> Work instruction
Scan the records for the word "screenshot". Report each line where it occurs.

BEGIN Dataset records

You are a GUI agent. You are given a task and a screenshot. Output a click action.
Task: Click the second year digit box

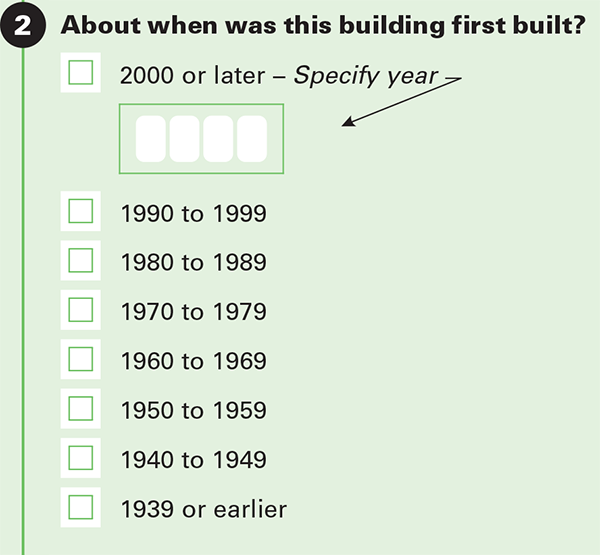click(x=184, y=139)
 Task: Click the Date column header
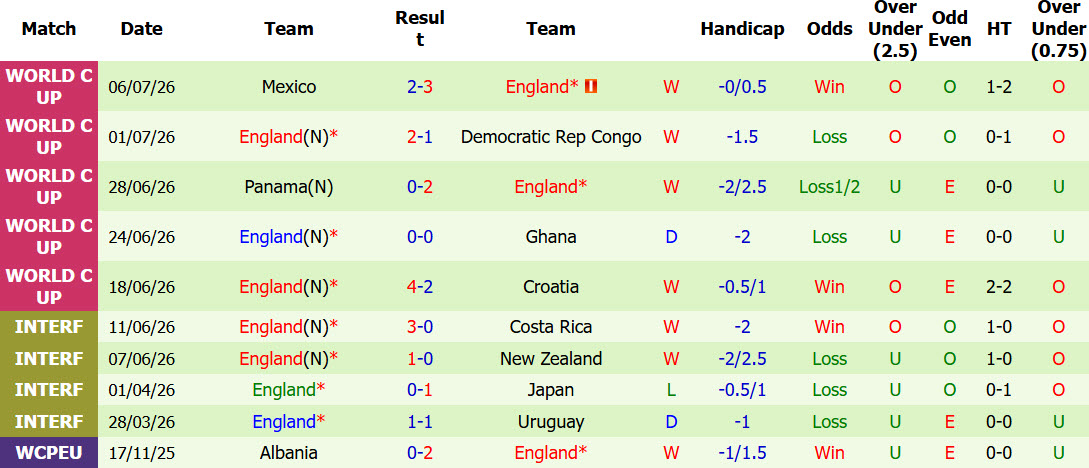141,29
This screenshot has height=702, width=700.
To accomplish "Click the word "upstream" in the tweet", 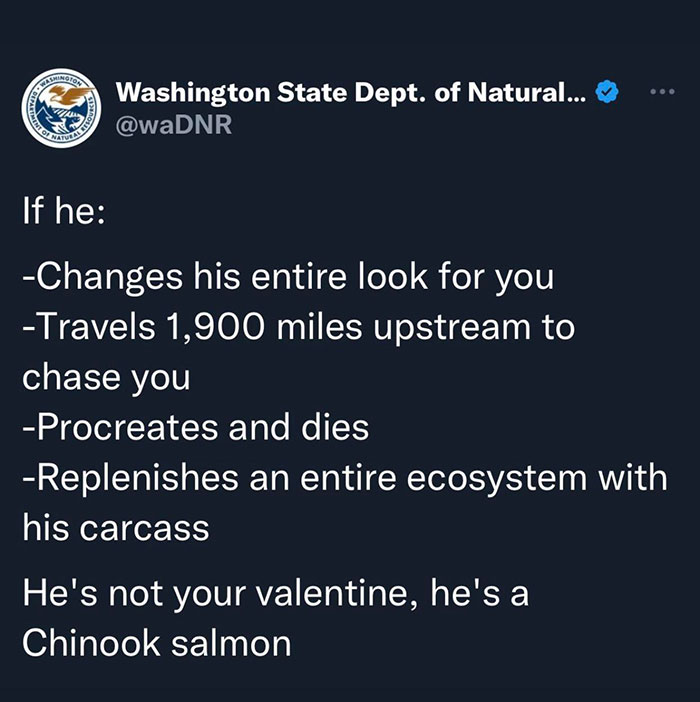I will (x=452, y=329).
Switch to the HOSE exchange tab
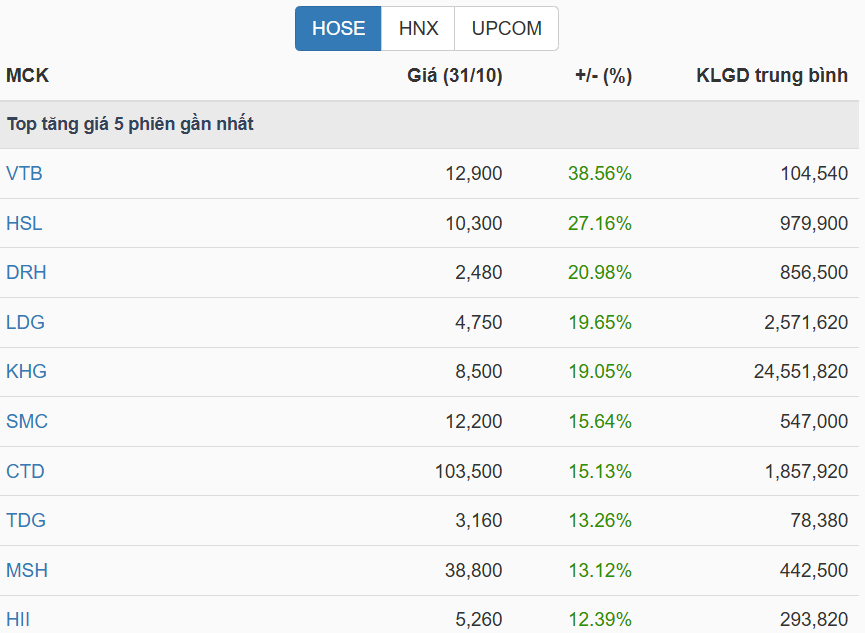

END Dataset records

> Response to this task
You are a GUI agent. You are given a task and a screenshot. Output a click action.
This screenshot has height=702, width=700.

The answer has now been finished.